Commonwealth Bank says chunky expenses will offset gain on sale of Bank of Hangzhou holding
The bank will book lumpy expenses in the latter half of the fiscal year that will be roughly offset by a gain on selling a stake, as it gears up to report an annual $9.3bn profit.
Commonwealth Bank will book $445m in pre-tax lumpy expenses in the latter half of the fiscal year, which will be roughly offset by a gain from selling a stake in China’s Bank of Hangzhou.
The announcement comes as the nation’s biggest home lender prepares to deliver a cash profit of almost $9.3bn for the year ended June 30, according to Bloomberg consensus estimates from Friday. That would be up from a cash profit of $8.65bn in the prior fiscal year.
CBA chief executive Matt Comyn hands down the annual result on Wednesday and investors will be seeking more insight into the earnings outlook, including housing market activity and consumer spending.
Rival National Australia Bank provides a June quarter trading update on Tuesday, ahead of ruling off its financial year on September 30.

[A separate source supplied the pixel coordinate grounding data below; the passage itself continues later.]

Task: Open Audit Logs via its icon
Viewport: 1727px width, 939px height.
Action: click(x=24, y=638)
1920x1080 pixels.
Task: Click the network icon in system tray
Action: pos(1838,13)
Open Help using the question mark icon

On Monday, CBA said it would recognise one-off expense items of $445m, before tax in its second half, with $389m reflecting accelerated amortisation on capitalised software.
“Other provisions of $56m were also recognised relating to changes in the group’s operating model. Software amortisation expense (excluding one-offs) is expected to be broadly flat in fiscal year 2023,” the statement said.
Offsetting that, CBA said the sale of a 10 per cent stake in Bank of Hangzhou to Hangzhou Urban Construction & Investment Group Co and Hangzhou Communications Investment Group Co, would see it book a pre-tax gain of $516m. That will be recognised in the bank’s cash net profit before tax and included within other banking income.
The divestment will boost CBA’s common equity tier one ratio by 35 basis points.
“The remaining 5.6 per cent investment in HZB is now treated as a strategic equity investment, with gains and losses recognised within the statement of comprehensive income, and as a result the group will no longer recognise its share of profits from HZB as an associate within other banking income,” CBA said.
Citigroup analysts expect CBA to report an annual cash profit of almost $9.5bn.
“We are circa 2 per cent ahead of consensus due to lower BDDs (bad and doubtful debts), where we forecast a BDD release of 1 basis point versus a 2 basis point charge in consensus,” the analysts said.
But others, including Goldman Sachs’s Andrew Lyons, expect a decline in CBA’s second-half cash earnings from continuing operations. Mr Lyons tips a 1 per cent fall in cash profit compared to the same period a year earlier.